Through lectio divina, a variety of practices that assist us in hearing and resting in scripture, we are invited to listen to passages in new ways, with our hearts, as well as our minds. By learning and creating Bible Study methods that explore the best historical/critical details as well as spiritual formation dimensions of a text, we let scripture live in and through us in new and relevant ways. Rather than just learning the concept of the Trinity, we may, by composing prayers that invite Father, Son and Spirit into a mundane aspect of life, connect in new ways with the beauty and vitality of the Trinity.

Spiritual Formation is a path; it’s not an end in itself.

It is an approach to life and a set of practices or tools that help us do the hard work of living honestly before God and self. This can mean delving into some very difficult parts of our inner being and our relationships, so that Jesus, God, the Spirit can begin their work there.

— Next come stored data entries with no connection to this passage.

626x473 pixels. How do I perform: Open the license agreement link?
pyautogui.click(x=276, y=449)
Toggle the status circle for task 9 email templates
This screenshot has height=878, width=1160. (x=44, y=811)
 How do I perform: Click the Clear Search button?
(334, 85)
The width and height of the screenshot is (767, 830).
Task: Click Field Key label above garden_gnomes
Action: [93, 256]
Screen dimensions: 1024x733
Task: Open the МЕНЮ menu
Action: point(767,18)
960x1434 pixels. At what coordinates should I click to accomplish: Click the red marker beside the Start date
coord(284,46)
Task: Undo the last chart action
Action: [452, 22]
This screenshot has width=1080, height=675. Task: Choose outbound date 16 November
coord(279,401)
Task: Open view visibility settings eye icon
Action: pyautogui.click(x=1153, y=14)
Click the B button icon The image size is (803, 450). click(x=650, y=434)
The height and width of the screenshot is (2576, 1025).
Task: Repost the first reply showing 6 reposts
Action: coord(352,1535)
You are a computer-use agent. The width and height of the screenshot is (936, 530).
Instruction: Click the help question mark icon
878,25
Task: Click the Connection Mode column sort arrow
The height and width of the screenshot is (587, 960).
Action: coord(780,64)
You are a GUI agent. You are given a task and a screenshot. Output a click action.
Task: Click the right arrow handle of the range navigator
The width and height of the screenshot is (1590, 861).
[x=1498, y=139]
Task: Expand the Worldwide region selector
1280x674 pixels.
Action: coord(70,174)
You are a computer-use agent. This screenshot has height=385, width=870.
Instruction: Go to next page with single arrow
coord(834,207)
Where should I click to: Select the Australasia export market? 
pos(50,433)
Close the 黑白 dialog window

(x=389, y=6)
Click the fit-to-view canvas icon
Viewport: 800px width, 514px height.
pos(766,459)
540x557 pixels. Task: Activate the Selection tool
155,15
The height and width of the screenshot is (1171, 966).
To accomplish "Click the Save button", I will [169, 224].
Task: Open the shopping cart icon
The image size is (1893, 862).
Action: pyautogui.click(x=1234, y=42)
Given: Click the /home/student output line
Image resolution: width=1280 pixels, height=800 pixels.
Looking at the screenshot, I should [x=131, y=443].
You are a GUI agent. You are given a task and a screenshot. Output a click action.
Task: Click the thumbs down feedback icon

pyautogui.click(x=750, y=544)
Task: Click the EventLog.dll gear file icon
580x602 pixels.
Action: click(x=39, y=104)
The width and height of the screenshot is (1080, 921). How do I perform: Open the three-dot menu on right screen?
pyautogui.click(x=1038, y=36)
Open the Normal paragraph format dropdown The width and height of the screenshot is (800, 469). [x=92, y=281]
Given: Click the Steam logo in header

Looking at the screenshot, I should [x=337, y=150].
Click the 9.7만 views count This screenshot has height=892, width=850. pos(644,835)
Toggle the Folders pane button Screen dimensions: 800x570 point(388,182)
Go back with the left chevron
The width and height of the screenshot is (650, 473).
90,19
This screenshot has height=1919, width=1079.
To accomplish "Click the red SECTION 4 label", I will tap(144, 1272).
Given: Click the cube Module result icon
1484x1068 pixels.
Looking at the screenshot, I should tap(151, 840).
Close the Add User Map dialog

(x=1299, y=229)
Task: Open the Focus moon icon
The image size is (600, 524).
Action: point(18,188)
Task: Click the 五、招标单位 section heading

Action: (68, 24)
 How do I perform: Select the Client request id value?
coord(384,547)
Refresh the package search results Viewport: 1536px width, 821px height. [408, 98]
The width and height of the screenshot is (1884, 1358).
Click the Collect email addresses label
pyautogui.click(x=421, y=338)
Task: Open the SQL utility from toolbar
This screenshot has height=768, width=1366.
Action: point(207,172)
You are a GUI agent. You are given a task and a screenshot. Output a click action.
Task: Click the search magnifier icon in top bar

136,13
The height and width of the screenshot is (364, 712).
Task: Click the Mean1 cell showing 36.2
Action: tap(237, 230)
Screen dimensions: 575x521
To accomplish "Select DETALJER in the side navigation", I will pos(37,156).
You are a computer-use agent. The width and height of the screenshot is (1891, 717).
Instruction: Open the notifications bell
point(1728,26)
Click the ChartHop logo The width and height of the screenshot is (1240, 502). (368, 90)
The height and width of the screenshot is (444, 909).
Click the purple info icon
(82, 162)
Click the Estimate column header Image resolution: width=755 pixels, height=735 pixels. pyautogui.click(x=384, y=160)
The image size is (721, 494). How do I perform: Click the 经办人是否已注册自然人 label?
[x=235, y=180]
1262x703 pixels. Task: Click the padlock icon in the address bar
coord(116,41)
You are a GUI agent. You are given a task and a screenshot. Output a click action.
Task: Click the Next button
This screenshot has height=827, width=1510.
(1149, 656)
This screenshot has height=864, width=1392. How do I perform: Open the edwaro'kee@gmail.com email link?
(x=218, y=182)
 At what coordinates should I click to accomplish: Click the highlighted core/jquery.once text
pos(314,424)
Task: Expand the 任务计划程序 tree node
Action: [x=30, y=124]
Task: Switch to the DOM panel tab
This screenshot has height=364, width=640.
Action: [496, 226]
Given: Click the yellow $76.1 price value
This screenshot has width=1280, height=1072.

Necessarily, both seminary study and spiritual formation require us to ask the difficult questions. Perhaps you are familiar with some of these:

  • “How can the living God meet us in millennia-old writings when our world is so different from theirs?”
  • “Why do I find it so difficult to accept that God knows and loves me?”
  • “Where have my insecurities become an excuse to judge others, or to distance myself from a relationship or a community?”
  • “What would it mean to let go of my comfort and with Christ’s help let my heart be broken for someone else?”
  • “Can I admit that sometimes God feels distant or non-existent?”
  • “What does my desire for control or security reveal about me and how is it connected to trust in God?”
  • “How does my perception of myself as a victim excuse me from acting for positive change in the world?”
  • “How can times of worship become refuges from busy-ness, so we can focus on the One who matters?”
  • “What or who in the world, have I allowed to dictate my worth?”
  • “How can I let my critical theological learning become an avenue for encounter with God?”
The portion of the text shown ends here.